Merz silencieux face à Trump : Berlin en froid avec Madrid
Le chancelier allemand Friedrich Merz est resté silencieux dans le Bureau ovale lorsque Donald Trump a menacé l'Espagne d'un embargo commercial, allant même jusqu'à surenchérir sur la question des dépenses de défense de l'OTAN. Conséquence : Madrid qualifie Berlin d'« État vassal » et le Premier ministre Sánchez ignore les appels de Merz.
L'incident du Bureau ovale
C'est un moment qui a ébranlé l'édifice européen : le 3 mars 2026, le chancelier allemand Friedrich Merz se tenait aux côtés du président américain Donald Trump dans le Bureau ovale et est resté silencieux lorsque ce dernier a qualifié l'Espagne de « terrible » et a menacé le pays membre de l'UE d'une rupture totale des relations commerciales. Trump était furieux parce que le Premier ministre socialiste de Madrid, Pedro Sánchez, avait interdit aux États-Unis d'utiliser les bases militaires espagnoles de Rota et Morón pour des attaques contre l'Iran.
Merz est resté silencieux – et a même surenchéri. Sur la question des dépenses de défense de l'OTAN, le chancelier a publiquement approuvé Trump : « Nous essayons de convaincre l'Espagne de respecter les objectifs convenus de l'OTAN », a-t-il déclaré. L'Espagne serait le seul membre à ne pas vouloir accepter les objectifs de 3,5 % du PIB pour l'armée et de 1,5 % supplémentaires pour les infrastructures. Défendre un allié ? Aux abonnés absents.
« Des vassaux qui rendent hommage à Trump »
La réaction de Madrid ne s'est pas fait attendre. La vice-Première ministre espagnole, Yolanda Díaz, s'en est pris violemment à Merz dans une interview à Politico : « Ce dont l'Europe a besoin aujourd'hui, c'est de leadership – pas de vassaux qui rendent hommage à Trump. » Elle a reproché au chancelier de ne pas avoir été à la hauteur du moment historique et d'avoir abandonné un partenaire de l'UE.
Le ministre des Affaires étrangères, José Manuel Albares, a établi une comparaison directe avec la politique étrangère de Merkel et de Scholz et a constaté : « À l'époque, l'ambiance était différente, plus pro-européenne. » Les médias espagnols ont ouvertement qualifié Merz de « lâche », et les éditoriaux l'ont accusé d'avoir trahi la solidarité européenne.
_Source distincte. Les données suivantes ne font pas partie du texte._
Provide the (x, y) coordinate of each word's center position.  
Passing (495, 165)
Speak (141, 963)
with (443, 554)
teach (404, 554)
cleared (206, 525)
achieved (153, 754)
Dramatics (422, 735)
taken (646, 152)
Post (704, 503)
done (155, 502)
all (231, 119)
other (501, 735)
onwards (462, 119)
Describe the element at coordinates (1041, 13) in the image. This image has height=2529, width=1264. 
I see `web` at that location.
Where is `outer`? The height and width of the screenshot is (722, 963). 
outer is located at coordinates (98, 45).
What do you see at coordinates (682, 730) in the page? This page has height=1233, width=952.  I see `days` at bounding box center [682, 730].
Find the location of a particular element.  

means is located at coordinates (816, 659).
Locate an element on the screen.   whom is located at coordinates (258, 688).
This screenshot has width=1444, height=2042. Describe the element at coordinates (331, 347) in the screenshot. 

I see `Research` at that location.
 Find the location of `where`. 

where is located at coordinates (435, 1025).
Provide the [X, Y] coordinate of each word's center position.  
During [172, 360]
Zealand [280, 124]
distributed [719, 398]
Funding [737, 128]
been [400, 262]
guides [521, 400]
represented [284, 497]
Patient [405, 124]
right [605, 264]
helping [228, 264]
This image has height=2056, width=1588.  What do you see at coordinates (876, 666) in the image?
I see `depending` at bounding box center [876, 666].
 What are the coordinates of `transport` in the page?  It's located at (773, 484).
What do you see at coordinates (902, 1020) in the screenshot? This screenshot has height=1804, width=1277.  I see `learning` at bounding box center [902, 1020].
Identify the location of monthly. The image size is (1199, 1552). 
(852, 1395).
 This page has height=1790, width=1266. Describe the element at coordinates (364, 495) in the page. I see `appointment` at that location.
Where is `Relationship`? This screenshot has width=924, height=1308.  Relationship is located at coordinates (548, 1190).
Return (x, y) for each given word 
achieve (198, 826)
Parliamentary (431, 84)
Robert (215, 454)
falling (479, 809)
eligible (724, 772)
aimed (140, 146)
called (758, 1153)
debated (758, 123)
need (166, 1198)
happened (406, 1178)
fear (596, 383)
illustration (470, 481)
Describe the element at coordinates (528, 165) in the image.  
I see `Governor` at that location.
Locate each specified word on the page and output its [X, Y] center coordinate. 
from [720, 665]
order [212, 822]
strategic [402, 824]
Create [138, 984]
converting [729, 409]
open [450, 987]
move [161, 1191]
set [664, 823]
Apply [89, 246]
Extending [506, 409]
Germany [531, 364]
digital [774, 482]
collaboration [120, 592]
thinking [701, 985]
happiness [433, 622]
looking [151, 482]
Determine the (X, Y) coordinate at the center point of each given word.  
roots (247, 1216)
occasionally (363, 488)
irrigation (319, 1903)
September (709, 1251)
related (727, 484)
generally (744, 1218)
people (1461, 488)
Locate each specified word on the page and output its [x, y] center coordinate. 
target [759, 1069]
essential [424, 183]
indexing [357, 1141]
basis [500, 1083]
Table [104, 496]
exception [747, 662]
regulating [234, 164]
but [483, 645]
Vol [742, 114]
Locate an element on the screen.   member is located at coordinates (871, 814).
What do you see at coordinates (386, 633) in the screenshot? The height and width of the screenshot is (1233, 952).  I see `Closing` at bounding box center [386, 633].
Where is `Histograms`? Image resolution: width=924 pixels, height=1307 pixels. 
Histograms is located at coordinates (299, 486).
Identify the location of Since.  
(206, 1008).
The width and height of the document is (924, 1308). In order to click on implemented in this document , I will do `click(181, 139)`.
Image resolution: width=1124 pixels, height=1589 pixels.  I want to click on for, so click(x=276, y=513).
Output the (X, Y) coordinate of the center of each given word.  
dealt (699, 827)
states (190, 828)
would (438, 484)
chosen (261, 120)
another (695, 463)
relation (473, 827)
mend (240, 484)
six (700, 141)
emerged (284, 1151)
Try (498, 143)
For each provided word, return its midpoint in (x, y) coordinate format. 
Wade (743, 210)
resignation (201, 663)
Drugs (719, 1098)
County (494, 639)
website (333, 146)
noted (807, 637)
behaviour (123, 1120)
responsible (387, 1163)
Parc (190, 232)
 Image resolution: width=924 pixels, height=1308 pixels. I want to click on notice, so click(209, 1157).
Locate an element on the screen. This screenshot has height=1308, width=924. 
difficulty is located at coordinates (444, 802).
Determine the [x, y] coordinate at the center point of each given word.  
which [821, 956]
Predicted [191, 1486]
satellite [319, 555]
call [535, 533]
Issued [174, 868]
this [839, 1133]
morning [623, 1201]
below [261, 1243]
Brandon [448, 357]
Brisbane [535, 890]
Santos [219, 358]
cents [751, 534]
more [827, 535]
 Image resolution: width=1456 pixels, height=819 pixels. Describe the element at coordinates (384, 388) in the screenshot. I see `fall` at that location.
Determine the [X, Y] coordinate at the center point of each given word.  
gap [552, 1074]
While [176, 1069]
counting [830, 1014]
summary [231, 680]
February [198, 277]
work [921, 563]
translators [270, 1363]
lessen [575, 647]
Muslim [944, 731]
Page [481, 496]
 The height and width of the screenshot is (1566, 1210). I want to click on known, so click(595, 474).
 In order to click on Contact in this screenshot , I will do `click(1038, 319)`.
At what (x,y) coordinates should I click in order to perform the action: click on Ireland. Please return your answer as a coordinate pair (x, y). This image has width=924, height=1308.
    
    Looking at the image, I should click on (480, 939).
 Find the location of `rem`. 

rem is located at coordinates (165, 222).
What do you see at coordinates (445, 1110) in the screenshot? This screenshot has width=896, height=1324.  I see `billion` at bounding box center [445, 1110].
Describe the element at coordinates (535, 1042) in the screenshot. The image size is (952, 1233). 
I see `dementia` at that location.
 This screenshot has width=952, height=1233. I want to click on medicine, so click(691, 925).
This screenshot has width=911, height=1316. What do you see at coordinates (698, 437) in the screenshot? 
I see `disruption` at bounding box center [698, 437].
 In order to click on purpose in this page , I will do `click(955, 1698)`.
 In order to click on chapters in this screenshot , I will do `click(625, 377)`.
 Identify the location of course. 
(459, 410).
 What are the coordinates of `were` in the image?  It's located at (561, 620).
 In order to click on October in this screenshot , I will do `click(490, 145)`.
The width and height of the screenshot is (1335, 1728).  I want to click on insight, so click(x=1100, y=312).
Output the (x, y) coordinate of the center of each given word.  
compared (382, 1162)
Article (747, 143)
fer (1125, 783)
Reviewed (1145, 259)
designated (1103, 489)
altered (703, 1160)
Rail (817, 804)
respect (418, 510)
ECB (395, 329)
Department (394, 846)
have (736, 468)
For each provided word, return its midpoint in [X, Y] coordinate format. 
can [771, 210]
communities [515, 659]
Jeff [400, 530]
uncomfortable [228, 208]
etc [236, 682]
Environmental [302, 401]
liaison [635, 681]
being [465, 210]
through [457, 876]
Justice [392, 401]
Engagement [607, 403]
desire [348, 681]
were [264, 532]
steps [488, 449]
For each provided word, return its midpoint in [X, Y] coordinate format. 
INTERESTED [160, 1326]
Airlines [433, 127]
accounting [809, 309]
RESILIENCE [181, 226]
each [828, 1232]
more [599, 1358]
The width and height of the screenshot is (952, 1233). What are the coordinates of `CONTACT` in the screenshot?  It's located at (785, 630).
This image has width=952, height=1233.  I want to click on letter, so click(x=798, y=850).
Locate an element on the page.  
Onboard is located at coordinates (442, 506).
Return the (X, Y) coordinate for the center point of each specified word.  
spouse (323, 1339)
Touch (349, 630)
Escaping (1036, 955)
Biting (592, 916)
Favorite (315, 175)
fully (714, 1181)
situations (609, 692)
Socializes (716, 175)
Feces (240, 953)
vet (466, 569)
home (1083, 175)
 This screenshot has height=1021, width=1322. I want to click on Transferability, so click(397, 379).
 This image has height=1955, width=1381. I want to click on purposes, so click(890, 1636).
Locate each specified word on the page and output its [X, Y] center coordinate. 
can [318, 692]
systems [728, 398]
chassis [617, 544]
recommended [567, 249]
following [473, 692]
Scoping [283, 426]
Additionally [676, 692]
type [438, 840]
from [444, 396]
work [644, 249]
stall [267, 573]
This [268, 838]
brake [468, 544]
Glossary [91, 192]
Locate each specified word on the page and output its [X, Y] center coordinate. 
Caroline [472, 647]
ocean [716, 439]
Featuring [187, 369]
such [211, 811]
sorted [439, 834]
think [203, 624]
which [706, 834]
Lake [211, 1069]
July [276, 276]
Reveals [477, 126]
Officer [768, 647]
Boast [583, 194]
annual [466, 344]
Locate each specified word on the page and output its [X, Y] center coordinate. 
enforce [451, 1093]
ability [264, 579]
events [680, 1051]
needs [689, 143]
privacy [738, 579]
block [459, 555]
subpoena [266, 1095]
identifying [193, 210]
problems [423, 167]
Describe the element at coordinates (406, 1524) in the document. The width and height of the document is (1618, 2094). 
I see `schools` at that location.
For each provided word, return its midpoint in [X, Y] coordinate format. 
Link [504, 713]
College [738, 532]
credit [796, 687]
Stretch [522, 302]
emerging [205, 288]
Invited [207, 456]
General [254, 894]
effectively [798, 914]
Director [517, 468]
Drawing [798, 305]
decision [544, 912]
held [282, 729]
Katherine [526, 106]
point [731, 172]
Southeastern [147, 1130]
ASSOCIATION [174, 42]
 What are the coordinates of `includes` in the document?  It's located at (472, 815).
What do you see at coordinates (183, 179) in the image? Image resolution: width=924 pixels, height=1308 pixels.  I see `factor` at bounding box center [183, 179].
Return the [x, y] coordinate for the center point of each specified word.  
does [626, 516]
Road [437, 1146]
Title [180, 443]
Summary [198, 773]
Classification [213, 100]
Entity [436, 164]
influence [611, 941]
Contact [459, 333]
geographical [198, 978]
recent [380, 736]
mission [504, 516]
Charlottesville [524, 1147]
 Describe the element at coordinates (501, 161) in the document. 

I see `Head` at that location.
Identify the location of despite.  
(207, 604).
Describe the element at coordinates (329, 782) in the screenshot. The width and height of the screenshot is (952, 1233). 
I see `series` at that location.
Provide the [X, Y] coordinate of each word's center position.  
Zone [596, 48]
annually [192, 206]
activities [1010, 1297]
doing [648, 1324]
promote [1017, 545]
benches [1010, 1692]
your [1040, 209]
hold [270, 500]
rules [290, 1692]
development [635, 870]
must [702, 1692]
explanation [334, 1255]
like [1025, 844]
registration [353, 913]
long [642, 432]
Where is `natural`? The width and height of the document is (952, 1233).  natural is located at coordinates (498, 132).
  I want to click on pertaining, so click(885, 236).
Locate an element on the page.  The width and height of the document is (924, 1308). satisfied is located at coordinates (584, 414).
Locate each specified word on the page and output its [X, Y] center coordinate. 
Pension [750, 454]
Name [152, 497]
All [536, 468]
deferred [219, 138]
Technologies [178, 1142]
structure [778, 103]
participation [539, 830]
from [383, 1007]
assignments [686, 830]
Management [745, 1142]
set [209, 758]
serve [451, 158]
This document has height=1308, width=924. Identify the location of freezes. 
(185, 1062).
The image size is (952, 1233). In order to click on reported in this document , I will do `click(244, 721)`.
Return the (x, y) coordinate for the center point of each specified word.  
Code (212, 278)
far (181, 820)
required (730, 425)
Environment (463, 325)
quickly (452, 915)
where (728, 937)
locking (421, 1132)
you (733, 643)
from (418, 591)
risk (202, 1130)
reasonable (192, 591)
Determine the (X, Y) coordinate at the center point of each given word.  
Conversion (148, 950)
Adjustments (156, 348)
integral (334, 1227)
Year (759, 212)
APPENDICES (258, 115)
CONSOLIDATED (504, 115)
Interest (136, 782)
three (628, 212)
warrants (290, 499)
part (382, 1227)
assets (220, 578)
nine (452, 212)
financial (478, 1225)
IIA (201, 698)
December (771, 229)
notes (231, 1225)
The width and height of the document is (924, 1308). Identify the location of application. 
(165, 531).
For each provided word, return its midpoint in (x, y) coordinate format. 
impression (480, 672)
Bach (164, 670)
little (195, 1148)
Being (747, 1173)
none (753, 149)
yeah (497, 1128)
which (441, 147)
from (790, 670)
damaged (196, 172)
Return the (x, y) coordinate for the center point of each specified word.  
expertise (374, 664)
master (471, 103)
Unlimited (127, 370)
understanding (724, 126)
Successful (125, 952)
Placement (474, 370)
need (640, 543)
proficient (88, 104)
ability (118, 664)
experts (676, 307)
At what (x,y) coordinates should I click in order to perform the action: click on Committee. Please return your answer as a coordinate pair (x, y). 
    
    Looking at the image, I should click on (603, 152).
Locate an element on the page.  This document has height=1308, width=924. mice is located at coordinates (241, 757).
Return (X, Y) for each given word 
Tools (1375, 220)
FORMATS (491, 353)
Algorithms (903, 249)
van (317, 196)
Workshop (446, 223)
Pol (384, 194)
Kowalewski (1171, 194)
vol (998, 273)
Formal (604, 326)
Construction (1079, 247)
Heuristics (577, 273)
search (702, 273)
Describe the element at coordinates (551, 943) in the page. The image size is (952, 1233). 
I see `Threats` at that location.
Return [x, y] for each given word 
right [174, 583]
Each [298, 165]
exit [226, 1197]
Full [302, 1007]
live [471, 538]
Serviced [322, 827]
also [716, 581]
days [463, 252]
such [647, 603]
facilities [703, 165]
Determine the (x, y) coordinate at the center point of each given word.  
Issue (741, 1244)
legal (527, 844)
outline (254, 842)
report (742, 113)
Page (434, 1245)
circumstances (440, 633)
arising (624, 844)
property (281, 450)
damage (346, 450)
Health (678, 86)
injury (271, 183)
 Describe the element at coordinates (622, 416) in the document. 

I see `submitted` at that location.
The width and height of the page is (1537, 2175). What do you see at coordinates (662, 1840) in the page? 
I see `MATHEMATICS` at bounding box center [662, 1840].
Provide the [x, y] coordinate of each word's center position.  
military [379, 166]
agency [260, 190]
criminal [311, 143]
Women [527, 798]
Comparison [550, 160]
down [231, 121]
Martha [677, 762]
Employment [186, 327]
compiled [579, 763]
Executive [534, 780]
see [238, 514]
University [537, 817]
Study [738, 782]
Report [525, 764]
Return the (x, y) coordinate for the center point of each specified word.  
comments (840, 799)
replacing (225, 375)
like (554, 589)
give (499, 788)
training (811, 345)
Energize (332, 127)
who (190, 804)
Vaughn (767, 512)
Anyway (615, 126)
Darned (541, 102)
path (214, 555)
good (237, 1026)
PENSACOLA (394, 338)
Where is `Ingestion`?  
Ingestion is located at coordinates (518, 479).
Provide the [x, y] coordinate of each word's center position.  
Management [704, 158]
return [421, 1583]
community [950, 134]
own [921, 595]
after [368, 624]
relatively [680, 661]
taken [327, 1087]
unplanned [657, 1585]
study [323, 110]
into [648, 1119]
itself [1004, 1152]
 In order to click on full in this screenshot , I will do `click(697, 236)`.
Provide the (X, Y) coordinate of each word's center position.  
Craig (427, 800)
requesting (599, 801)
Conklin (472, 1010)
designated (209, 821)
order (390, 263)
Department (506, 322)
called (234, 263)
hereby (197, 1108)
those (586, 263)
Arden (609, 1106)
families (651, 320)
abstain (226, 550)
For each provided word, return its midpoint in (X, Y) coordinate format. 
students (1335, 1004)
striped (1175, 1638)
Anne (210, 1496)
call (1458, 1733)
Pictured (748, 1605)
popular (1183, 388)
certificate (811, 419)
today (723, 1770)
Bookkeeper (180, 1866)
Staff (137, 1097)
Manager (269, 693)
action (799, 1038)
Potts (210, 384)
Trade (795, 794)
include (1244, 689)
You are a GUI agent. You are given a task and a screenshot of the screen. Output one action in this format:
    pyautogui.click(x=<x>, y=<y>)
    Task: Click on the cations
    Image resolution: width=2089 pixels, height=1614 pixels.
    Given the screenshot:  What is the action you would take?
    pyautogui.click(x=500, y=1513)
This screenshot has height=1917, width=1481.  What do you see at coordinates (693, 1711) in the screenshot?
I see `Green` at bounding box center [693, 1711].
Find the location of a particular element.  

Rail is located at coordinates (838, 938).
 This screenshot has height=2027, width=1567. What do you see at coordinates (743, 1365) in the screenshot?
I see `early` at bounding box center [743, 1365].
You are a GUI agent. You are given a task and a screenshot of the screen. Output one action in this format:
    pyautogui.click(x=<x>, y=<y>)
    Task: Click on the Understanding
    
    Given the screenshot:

Silence diplomatique entre Berlin et Madrid
Particulièrement préoccupant : depuis l'incident, Sánchez a ignoré toutes les tentatives de contact de Merz. Selon Der Spiegel, le chancelier a tenté de joindre le Premier ministre espagnol deux fois par téléphone – la dernière fois le 6 mars – et lui a également envoyé deux SMS. Aucune de ces tentatives n'a reçu de réponse.
La tentative d'explication de Berlin est peu convaincante : on aurait utilisé par erreur un numéro de téléphone obsolète. Madrid rejette cette explication ; une conversation personnelle entre les deux chefs de gouvernement n'a toujours pas eu lieu.
Conséquences pour l'UE – une fracture inopportune
Le refroidissement diplomatique entre les deux plus grandes économies de la zone euro survient à un moment particulièrement inopportun. L'Allemagne et l'Espagne sont considérées comme des partenaires clés pour la coordination européenne en matière de politique énergétique – notamment en ce qui concerne le réseau ibérique de gazoducs – ainsi que pour la réorientation de la politique de défense commune de l'UE.
Le Handelsblatt commente que ce différend est un « aveu de pauvreté » pour l'Europe : alors que le président français Emmanuel Macron a ostensiblement réaffirmé sa solidarité avec l'Espagne et que la Commission européenne a mis en garde Trump contre des mesures commerciales contre un État membre, la position de Berlin apparaît isolée.
Les observateurs du Conseil européen des relations étrangères (ECFR) mettent en garde contre le fait que cette fracture pourrait durablement nuire à la confiance au sein de l'UE – et faire ainsi indirectement le jeu de Trump, qui a toujours intérêt à une Union divisée.
Merz entre Washington et Bruxelles
Pour Merz, le numéro d'équilibriste devient de plus en plus difficile. Dans le Bureau ovale, il a récolté les éloges explicites de Trump – le président américain l'a qualifié d'« ami ». Mais le prix à payer pourrait être élevé : la réputation de l'Allemagne en tant que partenaire européen fiable est en jeu. Les critiques, de Vienne à Paris, se demandent si Berlin pourra encore se présenter à l'avenir comme un honnête courtier au sein de l'UE – ou si elle se laissera durablement confiner dans le rôle de tête de pont transatlantique, au détriment de la cohésion européenne.